In Windows, when nonblock send return -1, WSAGetLastError() returns WSAENOBUFS, not WSAEWOULDBLOCK, which is different from linux.
How can I have WSAGetLastError() return WSAEWOULDBLOCK?
In Windows, when nonblock send return -1, WSAGetLastError() returns WSAENOBUFS, not WSAEWOULDBLOCK, which is different from linux.
How can I have WSAGetLastError() return WSAEWOULDBLOCK?
Those are two completely different error conditions.
WSAEWOULDBLOCK
means the socket send buffer is full and cannot accept more data without blocking the calling thread.
WSAENOBUFS
means the underlying kernel buffer itself is full and cannot accept more data at all. This is an good indication that you are sending way too much data to the socket at one time. Under normal conditions, you should not be getting this error.
Here is an interesting tidbit from Microsoft's KB:
Design issues - Sending small data segments over TCP with Winsock
To optimize performance at the application layer, Winsock copies data buffers from application send calls to a Winsock kernel buffer. Then, the stack uses its own heuristics (such as Nagle algorithm) to determine when to actually put the packet on the wire. You can change the amount of Winsock kernel buffer allocated to the socket using the SO_SNDBUF option (it is 8K by default). If necessary, Winsock can buffer significantly more than the SO_SNDBUF buffer size. In most cases, the send completion in the application only indicates the data buffer in an application send call is copied to the Winsock kernel buffer and does not indicate that the data has hit the network medium. The only exception is when you disable the Winsock buffering by setting SO_SNDBUF to 0.
Winsock uses the following rules to indicate a send completion to the application (depending on how the send is invoked, the completion notification could be the function returning from a blocking call, signaling an event or calling a notification function, and so forth):
•If the socket is still within SO_SNDBUF quota, Winsock copies the data from the application send and indicates the send completion to the application.

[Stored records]
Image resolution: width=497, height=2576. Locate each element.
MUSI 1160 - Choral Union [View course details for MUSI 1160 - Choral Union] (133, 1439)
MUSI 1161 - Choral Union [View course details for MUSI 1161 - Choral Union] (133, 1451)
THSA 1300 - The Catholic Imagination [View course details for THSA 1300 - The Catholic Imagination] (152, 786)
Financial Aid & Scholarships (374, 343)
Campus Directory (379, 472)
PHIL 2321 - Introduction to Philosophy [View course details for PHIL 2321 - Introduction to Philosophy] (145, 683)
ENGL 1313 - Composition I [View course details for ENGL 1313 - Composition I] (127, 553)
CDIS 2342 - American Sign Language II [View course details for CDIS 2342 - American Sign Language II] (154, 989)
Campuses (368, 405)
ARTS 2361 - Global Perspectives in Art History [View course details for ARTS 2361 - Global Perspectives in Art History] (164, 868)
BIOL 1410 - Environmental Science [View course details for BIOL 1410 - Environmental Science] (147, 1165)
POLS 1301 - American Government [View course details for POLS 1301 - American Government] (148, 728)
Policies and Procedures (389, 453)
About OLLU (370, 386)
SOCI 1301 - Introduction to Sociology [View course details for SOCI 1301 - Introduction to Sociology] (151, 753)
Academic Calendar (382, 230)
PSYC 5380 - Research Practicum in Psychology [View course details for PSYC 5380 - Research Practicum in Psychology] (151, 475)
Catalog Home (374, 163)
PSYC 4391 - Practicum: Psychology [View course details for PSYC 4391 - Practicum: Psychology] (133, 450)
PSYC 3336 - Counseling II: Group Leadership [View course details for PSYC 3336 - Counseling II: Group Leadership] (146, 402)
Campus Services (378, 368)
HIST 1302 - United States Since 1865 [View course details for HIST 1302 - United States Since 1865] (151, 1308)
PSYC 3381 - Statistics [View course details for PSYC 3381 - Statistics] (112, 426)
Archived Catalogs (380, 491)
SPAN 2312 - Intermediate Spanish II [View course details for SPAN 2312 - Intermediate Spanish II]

### How to complete this task
Can you edit everything from "Winsock uses the" down to "to the application." in the Winsock text so that "send completion" reads "send acknowledgment" instead? Answer from the Winsock text alone.

### Solved exercise
Winsock uses the following rules to indicate a send acknowledgment to the application (depending on how the send is invoked, the completion notification could be the function returning from a blocking call, signaling an event or calling a notification function, and so forth):
•If the socket is still within SO_SNDBUF quota, Winsock copies the data from the application send and indicates the send acknowledgment to the application.